HR sent a request out on my behalf asking for PDO donation assistance and people from all over the hospital donated their precious and hard-earned vacation days so that I can still receive a paycheck. Talk about generous giving!

Someone even had shirts printed off and sold for me saying “God is able, We are faithful.” I have loved working at a hospital that values their employees and has such a strong sense of community.

Our family friends, who are really more like an aunt and uncle to me, drove 3 hours to stay with my parents the week after I had Robbyn. They cleaned my parents’ house from top to bottom and help set up a room in my parents’ house that I have as a refuge if need be. She also baked me her famous “Rita bread,” gave me cans of food from her garden, and bought me a kindle so I would have something to occupy my time during chemo.

Jordan’s mom takes me to get fluids every other Friday and comes to our house every Tuesday and Thursday after she works all day to give the kids baths so I don’t have to worry about it. (We made an occasional trip to the NICU to see the sweet girl pictured above!)

□ □ □ □ □

# What is being asked:
Continue the account above of the help received during chemo, picking up right after its final sentence.

# Data items:
□ □ □ □ □

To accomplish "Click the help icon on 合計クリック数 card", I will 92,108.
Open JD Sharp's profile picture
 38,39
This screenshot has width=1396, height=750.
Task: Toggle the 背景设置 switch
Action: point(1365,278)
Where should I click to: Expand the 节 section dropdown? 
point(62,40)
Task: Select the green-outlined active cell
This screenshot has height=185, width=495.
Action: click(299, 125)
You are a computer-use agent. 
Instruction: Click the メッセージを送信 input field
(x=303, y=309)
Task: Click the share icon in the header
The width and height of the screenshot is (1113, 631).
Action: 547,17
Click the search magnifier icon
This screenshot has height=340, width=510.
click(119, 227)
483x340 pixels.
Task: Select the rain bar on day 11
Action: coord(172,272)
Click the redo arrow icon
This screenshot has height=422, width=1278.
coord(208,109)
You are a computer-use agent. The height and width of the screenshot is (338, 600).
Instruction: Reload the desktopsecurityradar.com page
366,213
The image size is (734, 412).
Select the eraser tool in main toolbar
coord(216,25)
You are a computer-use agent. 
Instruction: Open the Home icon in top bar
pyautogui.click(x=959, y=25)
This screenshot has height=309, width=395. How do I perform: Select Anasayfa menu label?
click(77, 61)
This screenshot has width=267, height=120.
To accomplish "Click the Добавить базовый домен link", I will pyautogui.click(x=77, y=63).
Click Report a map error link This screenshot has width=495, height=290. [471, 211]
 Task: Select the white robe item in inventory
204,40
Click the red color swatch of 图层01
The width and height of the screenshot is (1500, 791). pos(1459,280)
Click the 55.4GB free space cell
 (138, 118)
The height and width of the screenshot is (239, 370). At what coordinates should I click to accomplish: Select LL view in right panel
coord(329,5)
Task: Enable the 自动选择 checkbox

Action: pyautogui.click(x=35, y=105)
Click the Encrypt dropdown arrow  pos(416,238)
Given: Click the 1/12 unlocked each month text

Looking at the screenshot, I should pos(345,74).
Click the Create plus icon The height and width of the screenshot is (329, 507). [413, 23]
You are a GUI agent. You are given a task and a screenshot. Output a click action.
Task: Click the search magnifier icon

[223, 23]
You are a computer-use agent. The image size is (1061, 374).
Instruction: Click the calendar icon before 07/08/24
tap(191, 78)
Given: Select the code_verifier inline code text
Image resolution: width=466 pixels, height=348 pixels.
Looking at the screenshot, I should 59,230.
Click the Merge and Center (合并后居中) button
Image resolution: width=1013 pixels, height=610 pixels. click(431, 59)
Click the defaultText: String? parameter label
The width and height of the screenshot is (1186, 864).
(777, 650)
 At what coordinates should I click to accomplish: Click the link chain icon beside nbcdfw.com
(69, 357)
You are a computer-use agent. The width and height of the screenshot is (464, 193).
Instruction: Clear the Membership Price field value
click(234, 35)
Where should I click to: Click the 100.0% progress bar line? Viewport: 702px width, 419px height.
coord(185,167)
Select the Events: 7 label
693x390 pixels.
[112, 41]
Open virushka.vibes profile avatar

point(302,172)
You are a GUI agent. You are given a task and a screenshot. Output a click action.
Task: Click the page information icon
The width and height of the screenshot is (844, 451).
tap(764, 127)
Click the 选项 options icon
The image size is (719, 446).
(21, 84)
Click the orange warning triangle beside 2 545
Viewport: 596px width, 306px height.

□ □ □ □ □

# Response area:
I have even received cards in the mail that have no return address and are filled with gift cards. One said only, “I hope this helps.”

Bass Farms sent me a gift basket of skin care products, mouth sore ointment, and burn cream for my skin issues during chemotherapy and radiation and I have to say these products are amazing! Apparently, they frequently send these to cancer patients in Shelby County!

I have been gifted, chemo hats, robes, slippers, hard candies (for the gross taste chemo leaves in your mouth) devotionals, journals, skin care products, gift cards for gas and groceries, and so many other things.

Someone at church filled the back of our car one Sunday during church with paper goods and cutlery so I wouldn’t have to do dishes. Another couple was doing their regular shopping and picked up extra paper towels, toilet paper, and cleaning supplies just so we would have extra.

Almost every Sunday at church I have someone hand me a card with a gift card or check in it. Many times people just quickly slide a twenty into our hand after church.

We have received offers of babysitting, house cleaning, driving me up to chemo, from many, many of our church family. One lady has even offered to do my laundry.

This is one of the MANY reasons I think it is so important to be a part of a church family. They are just that; family. You have the support of so many people at your fingertips. (But I am saving my ramblings about my church family for another post!)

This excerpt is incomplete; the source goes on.